L’affaire Dussaert

22 Fév

dussaert

L’affaire Dussaert est un drôle d’objet théâtral, imaginé, interprété et écrit par Jacques Mougenot il y a déjà quelques temps puisque la pièce a obtenu un prix d’humour en 2007 au festival de Dax. Etonnante longévité donc pour ce spectacle un peu à part, qui ne ressemble ni à un one-man-show ni à un seul en scène, ni à un monologue. Mais alors qu’est-ce donc que cette fameuse affaire qui attire les foules depuis maintenant près de huit ans ?

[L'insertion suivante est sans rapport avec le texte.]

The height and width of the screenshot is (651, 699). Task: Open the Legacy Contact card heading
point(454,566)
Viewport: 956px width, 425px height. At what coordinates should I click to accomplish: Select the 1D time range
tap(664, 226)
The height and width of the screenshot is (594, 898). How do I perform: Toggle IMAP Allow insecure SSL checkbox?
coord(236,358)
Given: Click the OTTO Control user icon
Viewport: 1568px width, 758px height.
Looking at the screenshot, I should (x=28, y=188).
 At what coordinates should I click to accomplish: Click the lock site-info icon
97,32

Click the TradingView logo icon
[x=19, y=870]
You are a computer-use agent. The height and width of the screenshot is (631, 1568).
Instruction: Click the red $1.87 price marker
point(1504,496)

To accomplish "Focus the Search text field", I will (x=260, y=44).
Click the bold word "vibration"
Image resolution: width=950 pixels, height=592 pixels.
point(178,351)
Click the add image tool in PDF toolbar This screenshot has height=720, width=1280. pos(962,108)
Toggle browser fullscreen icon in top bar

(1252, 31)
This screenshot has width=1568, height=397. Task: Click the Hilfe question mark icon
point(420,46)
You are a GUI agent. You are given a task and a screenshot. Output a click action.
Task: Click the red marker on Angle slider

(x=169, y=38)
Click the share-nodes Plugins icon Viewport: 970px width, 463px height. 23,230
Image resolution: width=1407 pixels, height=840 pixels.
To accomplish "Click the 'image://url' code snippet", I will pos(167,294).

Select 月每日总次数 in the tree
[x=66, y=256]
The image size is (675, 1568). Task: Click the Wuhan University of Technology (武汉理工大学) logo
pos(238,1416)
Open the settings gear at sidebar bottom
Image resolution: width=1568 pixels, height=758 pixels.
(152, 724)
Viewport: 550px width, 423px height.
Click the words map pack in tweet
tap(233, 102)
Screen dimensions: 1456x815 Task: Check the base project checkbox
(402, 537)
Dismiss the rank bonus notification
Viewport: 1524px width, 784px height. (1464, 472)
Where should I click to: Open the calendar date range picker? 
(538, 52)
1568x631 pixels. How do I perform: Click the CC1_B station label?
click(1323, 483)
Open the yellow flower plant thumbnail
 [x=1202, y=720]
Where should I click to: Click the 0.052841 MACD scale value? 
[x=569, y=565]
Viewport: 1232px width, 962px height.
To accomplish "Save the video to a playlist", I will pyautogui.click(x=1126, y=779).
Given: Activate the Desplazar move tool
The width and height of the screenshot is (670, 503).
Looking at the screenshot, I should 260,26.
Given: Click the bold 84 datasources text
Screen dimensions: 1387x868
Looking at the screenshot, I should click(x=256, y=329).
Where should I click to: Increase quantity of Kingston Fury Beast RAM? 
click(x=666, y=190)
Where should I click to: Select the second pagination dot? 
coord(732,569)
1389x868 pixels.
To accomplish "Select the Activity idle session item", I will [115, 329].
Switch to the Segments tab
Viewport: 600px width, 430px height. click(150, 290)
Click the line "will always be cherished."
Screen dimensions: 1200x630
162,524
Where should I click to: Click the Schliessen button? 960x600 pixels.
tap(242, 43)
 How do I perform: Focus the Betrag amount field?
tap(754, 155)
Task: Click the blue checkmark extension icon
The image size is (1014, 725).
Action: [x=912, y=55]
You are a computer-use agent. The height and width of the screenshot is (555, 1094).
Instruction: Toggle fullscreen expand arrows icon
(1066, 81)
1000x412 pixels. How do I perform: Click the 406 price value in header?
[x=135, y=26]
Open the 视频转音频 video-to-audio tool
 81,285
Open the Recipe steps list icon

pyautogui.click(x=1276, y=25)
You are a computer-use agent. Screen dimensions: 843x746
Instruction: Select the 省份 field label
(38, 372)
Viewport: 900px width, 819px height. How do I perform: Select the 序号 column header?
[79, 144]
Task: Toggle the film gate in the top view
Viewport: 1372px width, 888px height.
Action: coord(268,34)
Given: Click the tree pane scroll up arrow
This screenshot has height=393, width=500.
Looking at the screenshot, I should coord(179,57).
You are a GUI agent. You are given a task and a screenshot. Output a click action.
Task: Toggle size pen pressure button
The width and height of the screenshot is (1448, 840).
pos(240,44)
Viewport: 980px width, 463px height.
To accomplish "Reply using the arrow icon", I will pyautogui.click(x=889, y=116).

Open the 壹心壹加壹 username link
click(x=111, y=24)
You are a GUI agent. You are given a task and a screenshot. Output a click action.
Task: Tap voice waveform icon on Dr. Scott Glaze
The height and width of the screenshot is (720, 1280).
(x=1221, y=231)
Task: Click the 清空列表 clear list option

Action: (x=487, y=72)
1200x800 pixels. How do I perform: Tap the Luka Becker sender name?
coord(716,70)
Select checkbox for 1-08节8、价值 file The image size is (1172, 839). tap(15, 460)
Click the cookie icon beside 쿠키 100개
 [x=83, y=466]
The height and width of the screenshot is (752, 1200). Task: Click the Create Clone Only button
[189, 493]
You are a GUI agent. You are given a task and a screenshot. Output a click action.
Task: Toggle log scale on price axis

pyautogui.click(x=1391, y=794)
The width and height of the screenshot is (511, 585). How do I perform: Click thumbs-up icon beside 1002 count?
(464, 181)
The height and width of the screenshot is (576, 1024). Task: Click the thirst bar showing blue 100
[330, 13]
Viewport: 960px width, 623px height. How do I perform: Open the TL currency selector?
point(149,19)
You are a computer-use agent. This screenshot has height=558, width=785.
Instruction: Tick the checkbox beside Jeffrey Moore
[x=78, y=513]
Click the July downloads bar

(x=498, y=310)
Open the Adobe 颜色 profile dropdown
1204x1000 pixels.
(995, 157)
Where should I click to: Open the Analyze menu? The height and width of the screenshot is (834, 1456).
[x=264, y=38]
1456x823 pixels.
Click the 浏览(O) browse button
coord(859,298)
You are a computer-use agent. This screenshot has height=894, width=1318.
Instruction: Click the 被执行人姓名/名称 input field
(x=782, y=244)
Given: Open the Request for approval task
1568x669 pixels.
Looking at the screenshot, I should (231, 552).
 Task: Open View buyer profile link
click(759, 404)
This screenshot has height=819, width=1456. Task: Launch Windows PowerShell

Il s’agit « tout simplement » de ce que l’on pourrait nommer une « conférence satirique d’art contemporain » ayant pour objet, ou plutôt pour sujet, la vie et l’œuvre de Philippe Dussaert, peintre copiste de son état s’étant décidé sur le tard à se servir de son talent pour proposer ses propres œuvres. Les tableaux les plus éminents sont donc présentés après un réglage de comptes irrévérencieux mais des plus savoureux avec l’art contemporain et ses travers. Et il faut reconnaître que Jacques Mougenot s’est suffisamment renseigné pour épingler les travers et dérives de ce monde à part avec une dose certaines de réalisme.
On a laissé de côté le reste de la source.